Musk's lawyers further contend that the plaintiffs have failed to demonstrate how the Tesla CEO intended to defraud anyone or what risks he concealed. They emphasize that there is nothing unlawful about tweeting support or sharing amusing images about a legitimate cryptocurrency with a market cap of nearly $10 billion. As a result, they urge the court to dismiss the complaint. In a footnote, the lawyers also dismiss the investors' assertion that Dogecoin should be classified as a security.
Evan Spencer, the attorney representing the investors, stated in an email:
"We are more confident than ever that our case will be successful."
According to the plaintiffs, Musk, who ranks as the world's second-richest person by Forbes, deliberately inflated Dogecoin's price by more than 36,000% over two years before allowing it to plummet. The investors argue that Musk generated billions of dollars in profits at the expense of other Dogecoin investors, even though he knew the currency had no intrinsic value.

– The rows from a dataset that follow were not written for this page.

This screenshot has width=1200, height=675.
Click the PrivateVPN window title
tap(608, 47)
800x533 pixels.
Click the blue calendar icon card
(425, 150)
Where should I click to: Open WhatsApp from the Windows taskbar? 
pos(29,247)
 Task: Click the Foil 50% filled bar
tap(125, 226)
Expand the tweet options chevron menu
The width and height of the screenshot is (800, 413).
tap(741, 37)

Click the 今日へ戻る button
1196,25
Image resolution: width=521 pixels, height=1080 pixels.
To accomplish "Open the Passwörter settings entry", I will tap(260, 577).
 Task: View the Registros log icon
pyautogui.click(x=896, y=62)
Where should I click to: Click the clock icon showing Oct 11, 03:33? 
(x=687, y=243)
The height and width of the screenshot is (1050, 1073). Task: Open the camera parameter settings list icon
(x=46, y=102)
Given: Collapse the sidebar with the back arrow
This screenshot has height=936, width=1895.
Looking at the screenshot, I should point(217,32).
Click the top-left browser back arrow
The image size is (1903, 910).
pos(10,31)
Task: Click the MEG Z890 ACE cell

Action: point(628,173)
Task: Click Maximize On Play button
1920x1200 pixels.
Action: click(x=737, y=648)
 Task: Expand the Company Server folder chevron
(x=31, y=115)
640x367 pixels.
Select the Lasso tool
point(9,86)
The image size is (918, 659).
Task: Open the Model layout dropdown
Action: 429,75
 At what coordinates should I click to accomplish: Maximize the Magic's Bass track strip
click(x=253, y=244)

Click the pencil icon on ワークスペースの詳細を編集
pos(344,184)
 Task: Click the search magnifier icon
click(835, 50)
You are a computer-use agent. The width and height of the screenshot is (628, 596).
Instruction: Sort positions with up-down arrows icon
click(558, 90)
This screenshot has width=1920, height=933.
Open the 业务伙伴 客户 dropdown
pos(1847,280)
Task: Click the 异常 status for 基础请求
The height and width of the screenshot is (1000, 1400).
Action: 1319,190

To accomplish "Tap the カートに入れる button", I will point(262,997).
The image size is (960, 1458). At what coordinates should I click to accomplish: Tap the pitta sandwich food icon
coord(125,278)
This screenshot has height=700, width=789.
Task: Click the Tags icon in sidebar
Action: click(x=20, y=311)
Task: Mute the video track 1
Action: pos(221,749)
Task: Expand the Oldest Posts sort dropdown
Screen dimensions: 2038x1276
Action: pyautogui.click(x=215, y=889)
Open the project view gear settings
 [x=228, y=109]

They also cite Musk's appearance on NBC's "Saturday Night Live," during which he referred to Dogecoin as "a hustle" while portraying a fictional financial expert on a "Weekend Update" segment.
The $258 billion in damages sought by the investors is triple the estimated decline in Dogecoin's market value in the 13 months leading up to the lawsuit. The Dogecoin Foundation, a nonprofit, is also named as a defendant and is seeking the lawsuit's dismissal.
This is not the first time Musk's Twitter activity has sparked legal action. On February 3, a San Francisco jury ruled in his favor, finding him not liable for a tweet in August 2018 claiming he had secured financing to take Tesla private.
The case, Johnson et al v. Musk et al, is ongoing in the U.S. District Court, Southern District of New York, under case number 22-05037. As both parties remain confident in their positions, the court's decision will undoubtedly have significant implications for the future of cryptocurrency and the role of influential figures in shaping its trajectory.
Disclaimer: This article is provided for informational purposes only. It is not offered or intended to be used as legal, tax, investment, financial, or other advice.